Raz Raxxaffian said...

I sympathize....

Every cabling problem I ever solved always seemed to happen in the last place I looked!

As for me, a Jack with a beer back always made the pain go away...

Raz

rickn8or said...

Yes, I've started chasing gremlins at the wrong end of the run more than once. I suppose it's not any easier in a building than in an airplane.

No way to TDR it?

Chuck Pergiel said...

DIY TDR http://tinyurl.com/q5a25k5

Richard Tengdin said...

Optical fiber cables are as bad.. Cleaning up after a trade show we watched a union worker grab a 15m FC cable, coil it tightly around his elbow then take the free end and tie a nice overhand knot to secure the coil. After he left we swept about $10k in cables into the trash can...

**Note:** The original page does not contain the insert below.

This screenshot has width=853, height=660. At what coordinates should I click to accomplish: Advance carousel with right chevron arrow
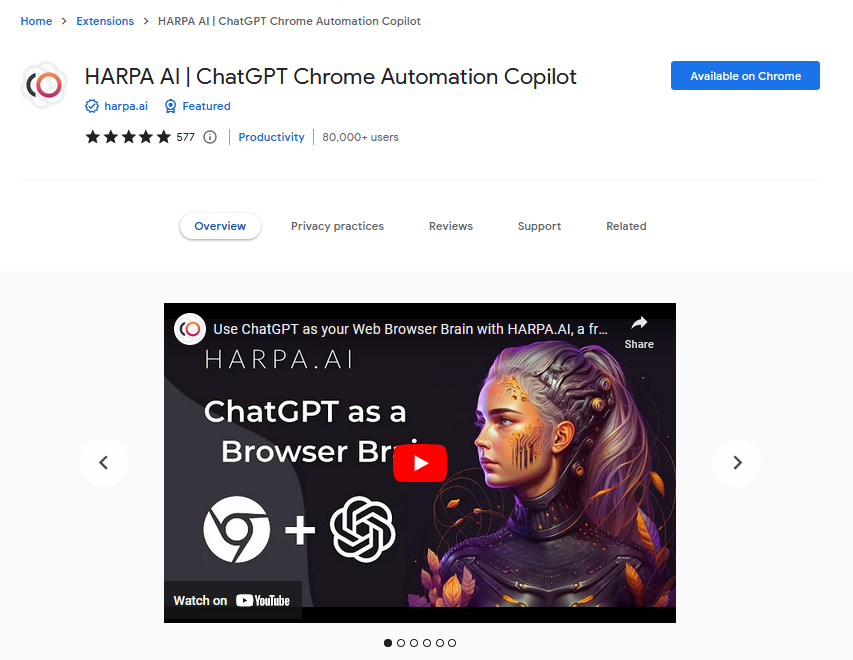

Seems all cables are assumed to be as abuse-worthy as your basic outdoor extension cord..

Roberta X said...

No way to TDR it -- no way to even know where the far end was. I started tracing from what I thought was the source, only to discover it came from somewhere completely else, so I had to start over, at the destination, and work painfully backwards. To begin with, I didn't even have a portable video monitor, and this signal was in three different flavors, depending on where in the chain of converters one was looking.

Old NFO said...

But you found it and fixed it. You DID exactly what you're supposed to. You never gave up. Kudos to you for the effort, and yes, you'll probably have to do it again, and again...

Keads said...

Yes, coax, twin-ax, etc. were very forgiving of physical abuse if terminated properly. Good on you for fixing the issue!

Ken said...

Hi Roberta,

I'm on the receiving end of OTA television, and the wiring in the house is a mix of RG-6 previously installed by Comcast, and some quad shield RG-6 from home depot installed by me. Is RG-6 the foam dielectric fiddly stuff you're referring to? Or is that a property separate from the cable type to look out for and treat gently? Thanks!

Roberta X said...

The stuff we use is (still) a riff on RG-59 rather than -6, plus a submini that I don't know the old RG-series number for the base design. It's a little smaller in diameter than 6.

IIRC, RG-6 and relatives are made in both solid and foam core (plus some nasty weatherproof versions with sticky gunk under the outer jacket and a version with a molded-in steel carrier wire that will ruin diagonal cutters). You shouldn't step on or sharply bend any of the flexible cables but the older solid-core stuff has a relatively stiff, incompressible translucent dielectric that is fairly rugged. Foam core has a white, compressible closed-cell foam dielectric. In the latter, the solid center conductor can migrate through the foam if it is sharply bent and it is a lot easier to smash. You can check scraps of your cable and tell what kind it is.

Baseband digital video is generally less tolerant of cable faults than *any* kind of RF: my stuff breaks easier.

0007 said...

OSSM connectors and RG-144...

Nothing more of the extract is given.